With one listen, it makes sense that The Heliocentrics made the soundtrack for the documentary, “The Sunshine Makers”. The real story of two friends in the ’60s on a mission to save the planet by manufacturing massive amounts of LSD called “Orange Sunshine” and then trying to educate the world with their LSD evangelism. There are no bad trips on this album. Is it interesting? You bet your ass it is. But the interest doesn’t take away from the album’s creamy smoothness and lavender bubble bath comfiness. Just when it feels like it’s about too much, that bass kicks in nice and slow and keeps your feet on the floor. In short, this shit gets you fucked the right up and high as a fucking kite. Daaamn right. Sink in a puffy chair and contemplate if time travel and universal consciousness can coexist. 

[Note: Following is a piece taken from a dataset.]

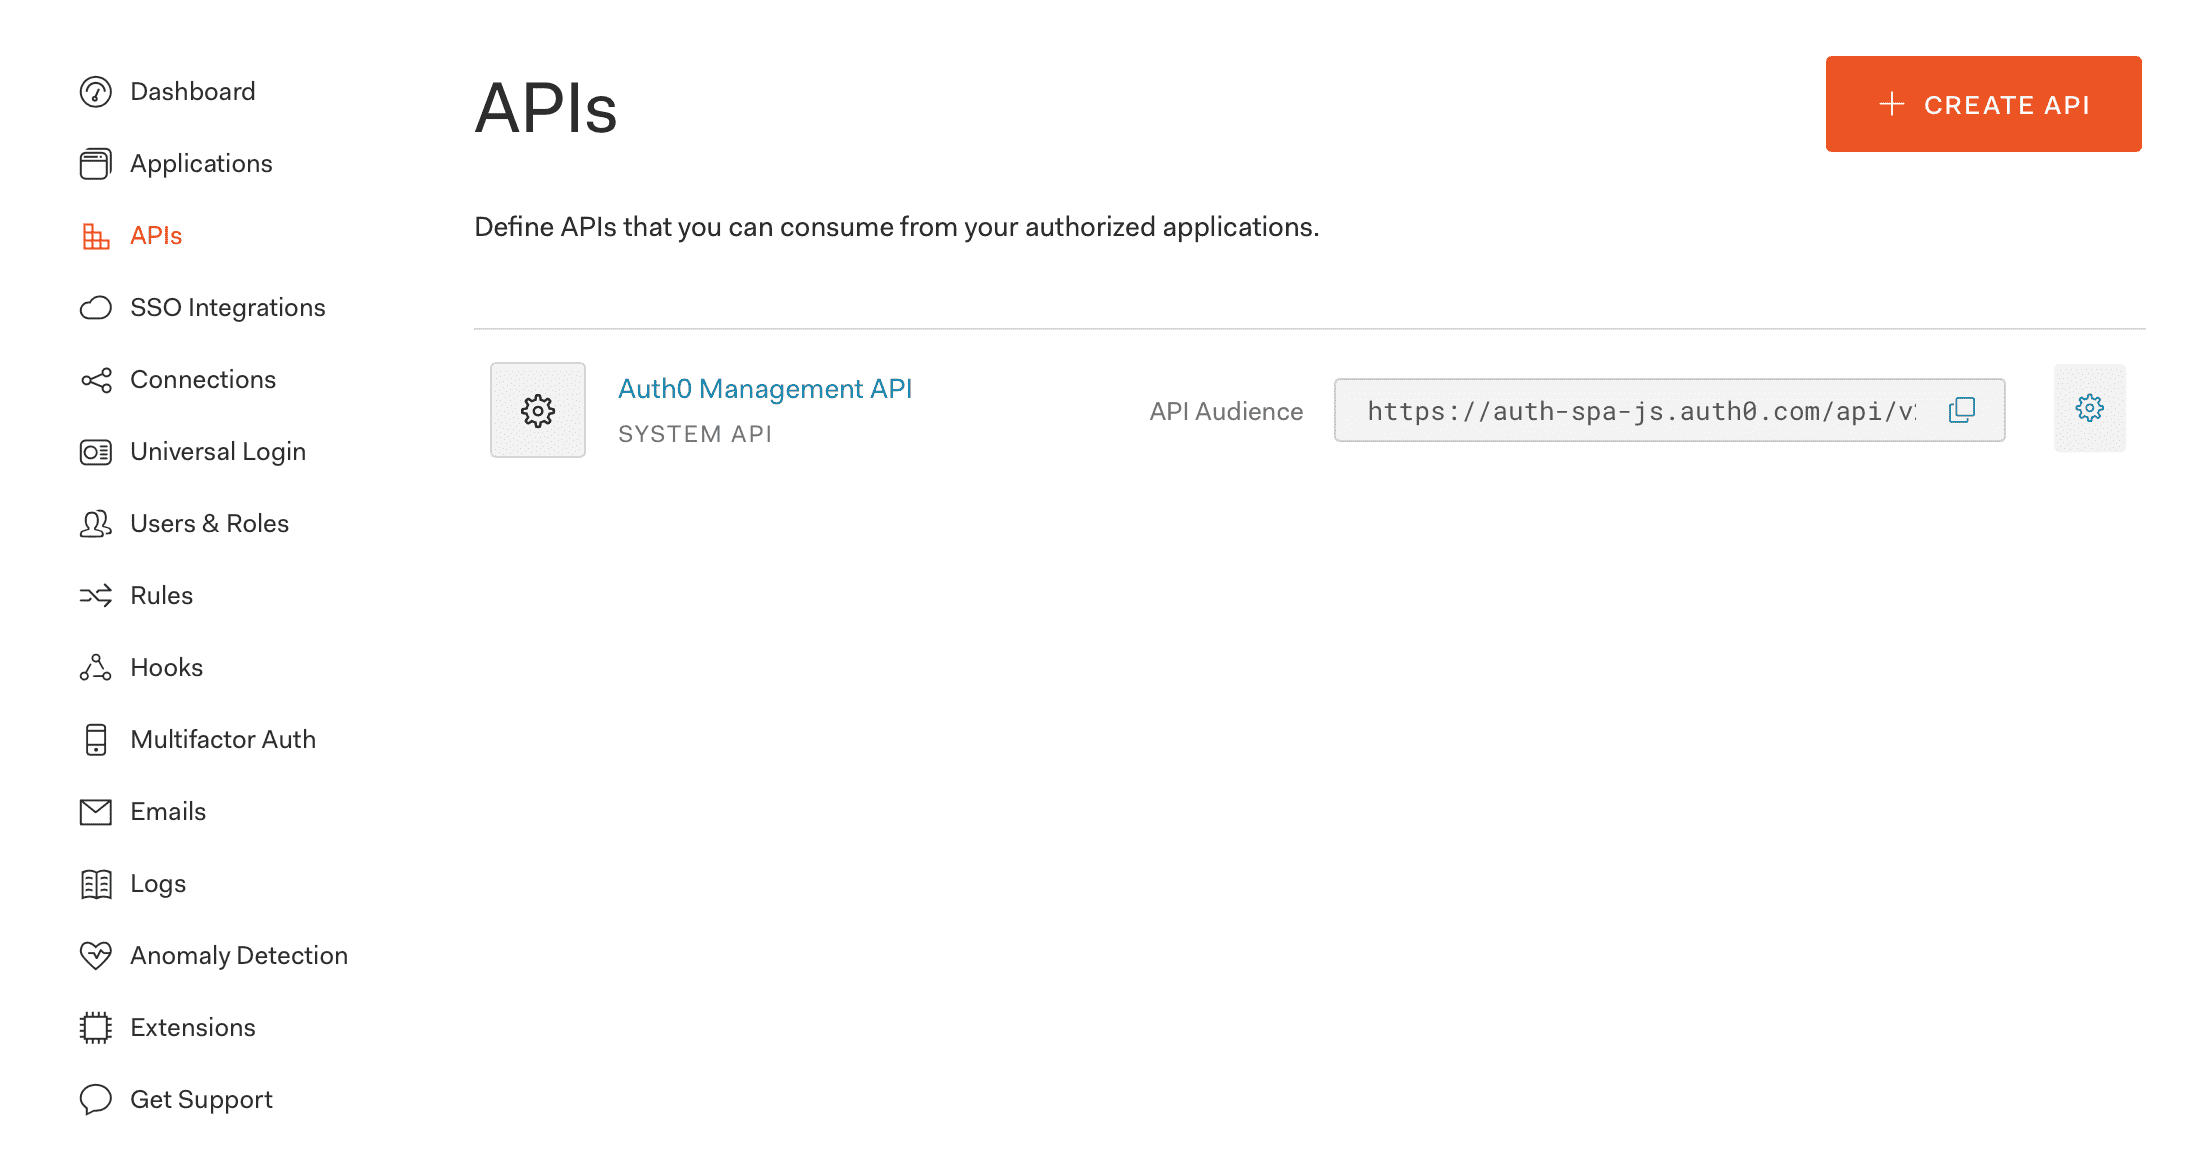The height and width of the screenshot is (1164, 2196).
Task: Click the APIs sidebar icon
Action: 99,234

Malcolm Catto, drummer and producer, makes a fantastic sound for this album. For the first time, Heliocentrics includes a vocalist. And Barbora Patkova, the Slovakian Amy Winehouse, brings a whole new element and focus to an already wide sound. Some albums, ones similar in style, can get bogged down by one singular sound which becomes weighty quite quickly. With all the new elements and sounds this album throws your way it’s hard not to be refreshed, comfortable, and engaged. 

As far as a genre is concerned, I’m going to shoot for: opium space desert funk/jazz prog rock with electronics that happens to chill you the fuck out. It plays like a ’70s soundtrack to a murder mystery, then like Portishead, then some improvised jazz/funk. It has no simple genre. But I know, without a hint or breath of doubt in my mind, that Hunter S. Thompson would have been on this like a fat kid on a candybar. It’s good in the background for a chill mood or solo on a pair of headphones. I suggest keeping this away from large parties. Save it for those few chill friends or a Sunday spent to yourself. Or, better yet, save it for a drive on a desert highway while smoking that perfectly rolled joint. It’s one groovy ass motherfucker.